Generalised incorporation of preS in hepatitis B vaccines may, however, not yield a definitive solution, because it might in the future be accompanied by the emergence of preS deletion escape mutants. It has been suggested that the design of future, effective vaccines may need to take into consideration vaccine escape HBsAg mutant sequences themselves, derived from the second a loop or from outside the determinant. Of particular importance would be G145, in combination with R145.

Other types of mutants, diagnosis escape mutants, are not only clinically important, but also cause significant obstacles in immunoassays designed for the detection of HBsAg. An unanswered question is how to develop more reliable assays for the future. Proposals in this regard have been formulated by a number of authors and involve the inclusion of variant S or preS sequences and screening for HBV DNA or antibody to HBcAg. The relevance of this consideration is obvious when it comes to planning appropriate treatment schemes for patients or guaranteeing the safety of donor blood.

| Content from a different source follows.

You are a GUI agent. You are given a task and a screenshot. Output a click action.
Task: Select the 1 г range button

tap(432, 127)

It is clear that this discussion is not closed and it is undoubtedly wise to be prepared for any further evolution. The currently available vaccines are safe and effective and should be globally used in universal vaccination programmes. In terms of vaccine design, incorporation of escape mutant sequences into the present HBsAg based preparations is a possibility at present, although new mutants could emerge and undermine the value of this strategy. Apart from the mentioned experimental vaccines under investigation, potentially powerful alternatives based on blocking viral gene expression at different levels are being explored, to complement existing or future therapeutic and prophylactic strategies. Genetic antiviral strategies include the application of ribozymes (RNA enzymes), antisense oligonucleotides, and the intracellular synthesis of interfering peptides or proteins. The latter way represents a type of intracellular immunisation whereby the resulting fusion proteins yield dominant negative (DN) HBV mutants capable of significantly suppressing viral replication. This approach is especially promising because the creation of DN mutants is relatively independent from sequence variation in the viral genome and thus minimises the risk of selecting escape mutants. These and other innovative approaches to come, combined with the results of the human genome project and the exciting developments in the field of pharmacogenomics, will lead to the need to drastically redefine hitherto invariable basic concepts such as susceptibility, infection risk, herd immunity, diagnosis, treatment, prevention, and escape, and contain nothing less than the germs of a revolution in the battle against viral and other pathogens.

References

François G, Kew M, Van Damme P, Mphahlele MJ, Meheus A. Mutant hepatitis B viruses: a matter of academic interest only or a problem with far-reaching implications? Vaccine 2001; 19:3799-3815.